Mohammed Hamada

Personal information
- Nationality: Palestinian
- Born: Mohammed Khamis Haidar Hamada 14 March 2002 (age 24) Gaza, Palestine
- Weight: 101.35 kg (223.4 lb)

Sport
- Country: Palestine
- Sport: Weightlifting
- Events: 96 kg, 102 kg

Medal record
Men's weightlifting
Representing Palestine
| Event | 1st | 2nd | 3rd |
| Junior World Championships | 1 | 0 | 1 |
| Total | 1 | 0 | 1 |
Junior World Championships
| Gold medal – first place | 2022 Heraklion | –102 kg |
| Bronze medal – third place | 2022 Heraklion | –102 kg |

= Mohammed Hamada =

Palestinian weightlifter (born 2002)

Mohammed Khamis Haidar Hamada (محمد خميس حيدر حمادة; born 14 March 2002) is a Palestinian weightlifter from Gaza. He was the first Palestinian to compete in the sport at the Olympics.

== Career ==
Hamada participated in the men's 96-kilogram event at the 2020 Tokyo Olympics, making him the first-ever weightlifter from Palestine to compete at the Olympics. He finished 13th.

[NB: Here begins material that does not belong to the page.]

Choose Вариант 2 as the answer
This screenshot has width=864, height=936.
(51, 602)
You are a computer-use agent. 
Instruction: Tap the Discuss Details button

Hamada left Gaza several weeks before the Olympics to avoid traveling issues, having secured his place after participating in six international qualifying contests since 2019. His brother Hussam is the Palestinian national weightlifting team coach.

He was the flag bearer of Palestine's Olympic National Team during the 2020 Tokyo Summer Olympics.

In 2022, Hamada won gold and bronze in the IWF Weightlifting Junior World Championships held in Heraklion, Greece.

In 2024, Hamada injured his knee and lost around 20 kg carrying water during the ongoing Gaza war and Gaza genocide. He thus failed to qualify for the 2024 Summer Olympics in Paris. A documentary film chronicles his journey during the Gaza genocide, which included having to eat animal feed to survive.